The solution is to change the swapping directory to use /dev/shm instead of /tmp/lshttpd/swap.
http://www.litespeedtech.com/docs/webserver/config/general/#swappingDir
anewday
04-23-2008, 05:48 PM
I think probably know what is going on. LSWS use on-disk buffer to store the body of large post requests. this will cause high I/O wait.
The solution is to change the swapping directory to use /dev/shm instead of /tmp/lshttpd/swap.
http://www.litespeedtech.com/docs/webserver/config/general/#swappingDir
Ok, I will try it later. :) But some posts I edit contain less than 10 letters.
furimedia
04-23-2008, 11:42 PM
I think I also have this problem.
My server was always usually less than 1 but now it just averages 1 and higher.
What does setting to /dev/shm do?

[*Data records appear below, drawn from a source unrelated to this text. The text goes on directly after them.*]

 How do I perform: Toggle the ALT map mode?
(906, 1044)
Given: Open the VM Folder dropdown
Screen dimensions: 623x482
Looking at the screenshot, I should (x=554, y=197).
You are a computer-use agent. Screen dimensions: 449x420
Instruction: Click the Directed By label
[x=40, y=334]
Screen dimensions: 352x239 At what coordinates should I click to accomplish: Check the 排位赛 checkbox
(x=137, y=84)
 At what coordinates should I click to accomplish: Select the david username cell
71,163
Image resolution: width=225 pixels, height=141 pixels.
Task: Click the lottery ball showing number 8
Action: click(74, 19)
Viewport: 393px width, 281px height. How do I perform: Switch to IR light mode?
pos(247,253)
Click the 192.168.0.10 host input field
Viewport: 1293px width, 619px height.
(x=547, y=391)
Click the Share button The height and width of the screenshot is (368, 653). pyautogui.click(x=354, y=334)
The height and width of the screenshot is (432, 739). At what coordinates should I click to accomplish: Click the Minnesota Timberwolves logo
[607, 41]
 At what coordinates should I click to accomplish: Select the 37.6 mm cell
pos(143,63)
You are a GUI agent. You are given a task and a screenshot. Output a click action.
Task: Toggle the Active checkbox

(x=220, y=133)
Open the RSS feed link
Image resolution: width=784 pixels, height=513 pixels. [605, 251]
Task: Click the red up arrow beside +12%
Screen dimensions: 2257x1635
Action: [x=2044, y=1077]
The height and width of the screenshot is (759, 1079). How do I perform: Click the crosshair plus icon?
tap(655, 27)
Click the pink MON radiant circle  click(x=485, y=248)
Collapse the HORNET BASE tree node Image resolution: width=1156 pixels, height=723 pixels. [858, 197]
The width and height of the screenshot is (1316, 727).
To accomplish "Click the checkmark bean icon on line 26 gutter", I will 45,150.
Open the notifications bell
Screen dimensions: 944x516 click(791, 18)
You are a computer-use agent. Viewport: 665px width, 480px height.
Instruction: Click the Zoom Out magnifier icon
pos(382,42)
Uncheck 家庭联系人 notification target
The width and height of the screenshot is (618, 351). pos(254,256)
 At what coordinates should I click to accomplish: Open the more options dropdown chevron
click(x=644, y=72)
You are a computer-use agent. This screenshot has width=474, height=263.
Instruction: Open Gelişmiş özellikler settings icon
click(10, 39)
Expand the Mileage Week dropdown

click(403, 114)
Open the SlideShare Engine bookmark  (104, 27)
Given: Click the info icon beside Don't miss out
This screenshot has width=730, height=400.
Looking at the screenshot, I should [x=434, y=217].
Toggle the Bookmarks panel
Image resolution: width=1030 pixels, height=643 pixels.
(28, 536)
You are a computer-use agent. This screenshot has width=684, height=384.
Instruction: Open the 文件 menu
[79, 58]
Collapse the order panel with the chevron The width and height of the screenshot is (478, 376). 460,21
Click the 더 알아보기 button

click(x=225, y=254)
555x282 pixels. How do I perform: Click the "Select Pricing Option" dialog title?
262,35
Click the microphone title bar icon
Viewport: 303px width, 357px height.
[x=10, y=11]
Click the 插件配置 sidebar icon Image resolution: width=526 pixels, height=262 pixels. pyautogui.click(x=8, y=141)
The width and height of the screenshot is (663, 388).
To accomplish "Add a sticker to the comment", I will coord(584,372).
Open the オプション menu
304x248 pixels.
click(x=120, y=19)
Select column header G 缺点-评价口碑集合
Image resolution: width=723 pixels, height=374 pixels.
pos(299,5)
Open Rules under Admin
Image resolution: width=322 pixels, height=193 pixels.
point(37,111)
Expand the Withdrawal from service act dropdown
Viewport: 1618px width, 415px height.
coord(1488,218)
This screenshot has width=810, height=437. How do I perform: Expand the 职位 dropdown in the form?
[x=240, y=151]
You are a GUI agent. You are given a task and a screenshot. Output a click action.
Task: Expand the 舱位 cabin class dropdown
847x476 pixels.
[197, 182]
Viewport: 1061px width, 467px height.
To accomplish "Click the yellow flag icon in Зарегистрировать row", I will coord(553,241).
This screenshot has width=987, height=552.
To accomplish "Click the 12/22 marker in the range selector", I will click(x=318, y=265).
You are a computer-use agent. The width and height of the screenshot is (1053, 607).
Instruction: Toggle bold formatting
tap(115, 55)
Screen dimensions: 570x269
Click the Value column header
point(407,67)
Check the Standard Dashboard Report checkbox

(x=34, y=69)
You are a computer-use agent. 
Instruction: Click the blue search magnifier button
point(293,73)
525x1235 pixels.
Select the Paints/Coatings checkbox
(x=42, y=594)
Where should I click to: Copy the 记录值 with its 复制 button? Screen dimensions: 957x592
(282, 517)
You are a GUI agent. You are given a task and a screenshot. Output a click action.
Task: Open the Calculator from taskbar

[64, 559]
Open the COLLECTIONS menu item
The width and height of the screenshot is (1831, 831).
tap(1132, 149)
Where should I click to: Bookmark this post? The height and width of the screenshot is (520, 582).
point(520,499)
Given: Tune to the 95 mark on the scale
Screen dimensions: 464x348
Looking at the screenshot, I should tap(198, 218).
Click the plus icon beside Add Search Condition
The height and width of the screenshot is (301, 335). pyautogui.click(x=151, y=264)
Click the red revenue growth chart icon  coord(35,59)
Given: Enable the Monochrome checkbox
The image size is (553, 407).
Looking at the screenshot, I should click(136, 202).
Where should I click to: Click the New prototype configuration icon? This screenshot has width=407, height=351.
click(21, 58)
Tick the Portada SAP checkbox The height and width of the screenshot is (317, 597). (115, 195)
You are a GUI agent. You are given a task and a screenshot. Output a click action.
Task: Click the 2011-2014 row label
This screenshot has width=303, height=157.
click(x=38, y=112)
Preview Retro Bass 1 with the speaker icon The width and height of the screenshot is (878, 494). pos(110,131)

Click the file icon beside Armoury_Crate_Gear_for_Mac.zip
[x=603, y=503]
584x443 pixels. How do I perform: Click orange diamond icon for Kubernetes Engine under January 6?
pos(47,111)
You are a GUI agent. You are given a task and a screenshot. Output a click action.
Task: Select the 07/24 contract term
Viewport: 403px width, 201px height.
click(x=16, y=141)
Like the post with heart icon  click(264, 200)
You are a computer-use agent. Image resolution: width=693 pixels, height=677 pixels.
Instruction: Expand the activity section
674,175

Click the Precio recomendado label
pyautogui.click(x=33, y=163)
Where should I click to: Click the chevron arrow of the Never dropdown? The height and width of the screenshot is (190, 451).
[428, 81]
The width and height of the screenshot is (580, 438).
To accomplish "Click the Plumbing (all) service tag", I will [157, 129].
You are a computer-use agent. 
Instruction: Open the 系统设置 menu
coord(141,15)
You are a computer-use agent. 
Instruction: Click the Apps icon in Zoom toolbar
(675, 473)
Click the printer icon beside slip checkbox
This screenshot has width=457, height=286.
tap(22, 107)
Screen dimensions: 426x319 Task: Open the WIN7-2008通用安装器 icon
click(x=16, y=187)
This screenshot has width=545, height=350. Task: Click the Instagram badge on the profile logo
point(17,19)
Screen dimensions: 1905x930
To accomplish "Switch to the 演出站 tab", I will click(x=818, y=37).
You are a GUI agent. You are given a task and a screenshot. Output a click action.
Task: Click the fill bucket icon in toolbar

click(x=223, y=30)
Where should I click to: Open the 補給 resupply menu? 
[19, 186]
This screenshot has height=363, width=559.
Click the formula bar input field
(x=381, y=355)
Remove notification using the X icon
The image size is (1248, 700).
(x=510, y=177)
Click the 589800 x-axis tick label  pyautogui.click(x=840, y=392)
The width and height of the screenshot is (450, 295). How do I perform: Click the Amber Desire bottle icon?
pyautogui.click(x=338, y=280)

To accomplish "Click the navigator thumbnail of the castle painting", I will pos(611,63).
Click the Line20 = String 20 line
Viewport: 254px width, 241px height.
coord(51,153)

I am guessing it will uses System RAM instead of accessing disk and if this is the case, shouldn't using /dev/shm be the default behaviour for maximum performance?
anewday
04-24-2008, 09:50 AM
That's what I want to know too. Also, if Memory I/O Buffer is not full (as in my case) then how would setting the path to /dev/shm help since it doesn't have a need for it. :confused: Please clarify.
mistwang
04-24-2008, 02:15 PM
We use on disk buffer mainly for buffering the large request body for those site dealing with large media files, let a 600MB media file fill up the memory is not a good idea, and there could be 20 upload sessions at the same time.
Let's see what we can do about it. At least we can set the threshold higher when there are enough free memory.
anewday
04-24-2008, 04:37 PM
George, so setting the swapping directory to /dev/shm is useless since my Memory I/O Buffer is not full, right? I don't stream any media files by php, either.
mistwang
04-24-2008, 04:40 PM
No, it should help. as current LSWS release use 1MB as the threshold on whether to use the on disk buffer.
When a request has a request body larger than the threshold, the on disk buffer will be used no matter the memory I/O buffer is full or not.
We will change it to 10MB in 3.3.11 release.
anewday
04-24-2008, 04:50 PM
Ok, sounds good. Should include the threshold value on the tooltip in web console. Maybe even allow user to define it. :) Thanks!
miracle
04-24-2008, 11:02 PM
10MB is more than enough in most cases? Why not make LSWS uses as much memory as possible, instead of use disk buffer?
anewday
04-25-2008, 10:57 PM
Quick/regular edit and moving topics still causes high iowait occassionally in 3.3.11 Do you think it's good to disable mysql persistent connections in php.ini ?
anewday
04-26-2008, 09:00 AM
2008-04-26 10:52:22.678 INFO [AdminPHP] pid list size: 1
2008-04-26 10:52:22.678 INFO [AdminPHP] add child process pid: 7016
This shows up in the error_log file whenever the load spikes due to iowait. hmmmm.
How to lessen those on the error_log file?
mistwang
04-26-2008, 12:56 PM
2008-04-26 10:52:22.678 INFO [AdminPHP] pid list size: 1
2008-04-26 10:52:22.678 INFO [AdminPHP] add child process pid: 7016This shows up in the error_log file whenever the load spikes due to iowait. hmmmm.
How to lessen those on the error_log file?
That's just because you are using the Admin console.
mistwang
04-26-2008, 12:56 PM
Quick/regular edit and moving topics still causes high iowait occassionally in 3.3.11 Do you think it's good to disable mysql persistent connections in php.ini ?
does not matter.
anewday
04-26-2008, 05:50 PM
That's just because you are using the Admin console.
I wasn't using the Admin Console during the timestamps though.